Video Content Processing and Understanding    [back to top]

Spatiotemporal Visual Attention Detection

Human vision system actively seeks interesting regions in images/videos to reduce the search effort in the object detection tasks. Similarly, prominent actions in video sequences are more likely to attract human's first sight than their surrounding neighbors. In this project, we have developed a spatiotemporal video attention detection framework for detecting the attended regions that correspond to both interesting objects and actions in video sequences. Homographies are estimated between video frames and used to detect the motion saliency, and a hierarchical structure is constructed for the color-based spatial visual saliency computation.  Both temporal and saliency maps are fused in a dynamic way for the generation of the spatiotemporal visual attention model with the bias towards the temporal model.  This work has been tested on multiple sequences to highlight the target objects and/or activities.

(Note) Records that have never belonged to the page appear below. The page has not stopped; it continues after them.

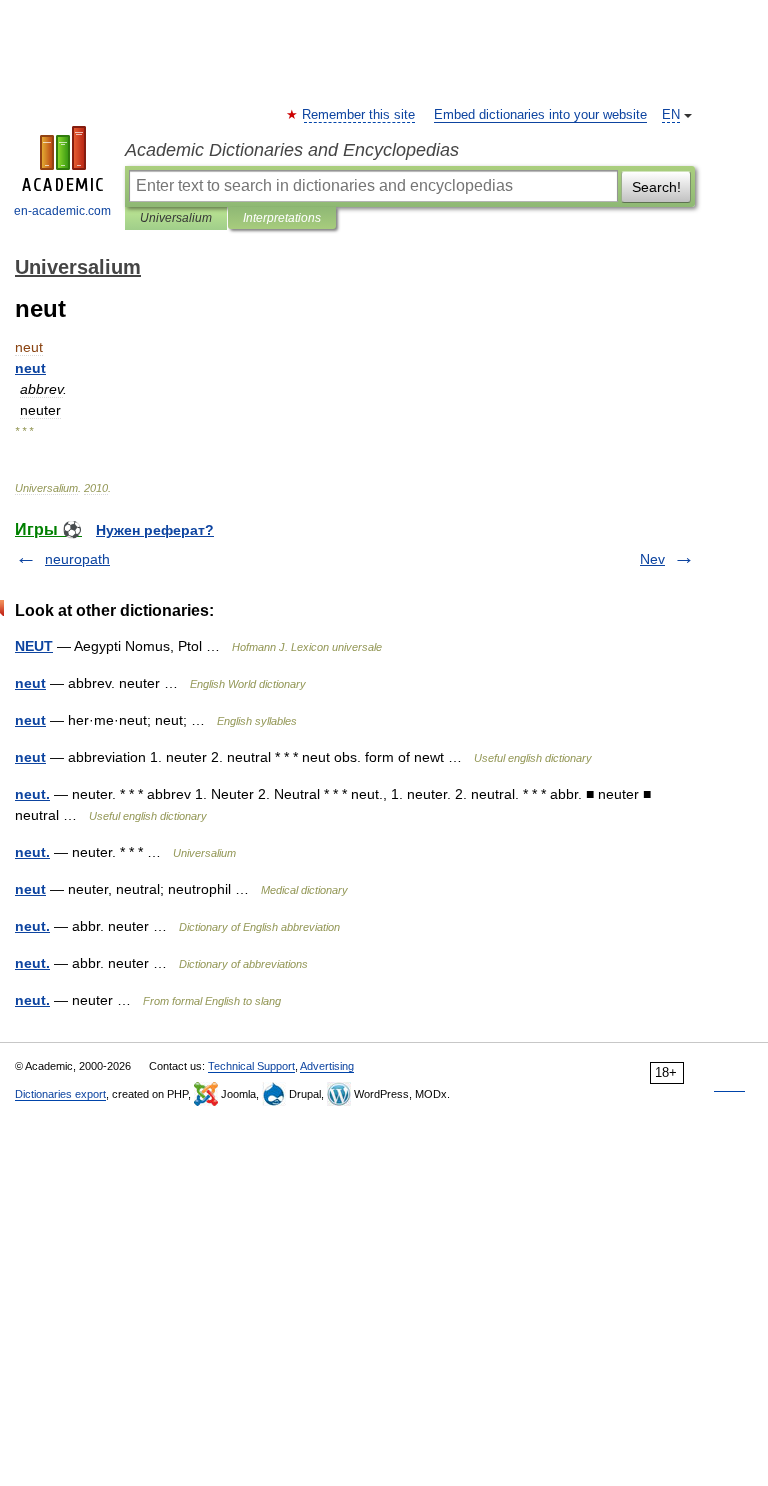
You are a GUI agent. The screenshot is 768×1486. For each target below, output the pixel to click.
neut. (32, 794)
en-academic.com (62, 211)
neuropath (77, 559)
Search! (656, 187)
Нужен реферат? (155, 530)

Semantic Linkage of News Stories

In this project, we have developed a novel framework for the semantic linking of the news topics. Unlike the conventional video content linking methods based only on the video shots, the proposed framework links the news stories across different sources. The semantic linkage between the news stories is computed based on their visual and textual similarities. The visual similarity is carried on both of the story key-frames with or without faces detected. The textual similarity is computed using the automatic speech recognition (ASR) output of the video sequences. The output of the story linking method can be applied to compute the ranking or interestingness of a news story. The developed method has been tested on a large open-benchmark dataset from TRECVID 2003 by NIST, and very satisfactory results for both of the proposed tasks have been obtained.

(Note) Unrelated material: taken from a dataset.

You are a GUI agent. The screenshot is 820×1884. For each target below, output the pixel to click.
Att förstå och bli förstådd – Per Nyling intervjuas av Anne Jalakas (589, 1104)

Yun Zhai and Mubarak Shah, "Tracking News Stories Across Different Sources", ACM Multimedia 2005, Singapore, November 6-12.



Movie Scene Classification Using Finite State Machines

Among many genres of video production, feature films are a vital field for the application of such tools. Feature films are produced in accordance with the “film grammars”, which is a set of rules of how the films should be generated to reveal the story lines. In this work, we utilized the knowledge of film grammars, and modeled the movie scenes using the Finite State Machines. Three scene categories are modeled, action, dialog and suspense scenes. This method analyses the structural information of the scenes based on the low-level and mid-level features. The presented framework has demonstrated the usefulness of FSM by experimenting on over 80 movie scenes and has achieved high accuracy scores, including recall and precision scales.  


Content-Based Image/Video Retrieval    [back to top]

Relevance Feedback Using Keyword
and Region-Based Refinement

In this project, we have developed an on-line content-based video retrieval system, PEGASUS. It retrieves relevant video shots from news database according to user queries. The developed system indexes the video data using speech (using ASR) and images (key-frame regions) features. In addition, this system provides a relevant feedback mechanism based on query expansion and region-based image matching to allow users to refine their search results through an iterative process. The PEGASUS system has been constructed using more than 43,000 video shots of news programs. This system can be accessible from the internet at the address of



TREC Video Retrieval Forum

TRECVID is an annual research forum organized by the US National Institute of Standards and Technologies (NIST). It encourages the research in the classification, searching and retrieval of news video data, and provides a worldwide communication platform for researchers to share their thoughts. We, UCF vision team, have participated in the tasks of shot boundary detection, news story segmentation, camera motion classification, high-level semantic concept detection, interactive topic search and TV rushes exploitation. I was personally deeply involved in all the tasks except the high-level feature detection. We have achieved top performance in the feature “beach” detection and story segmentation tasks.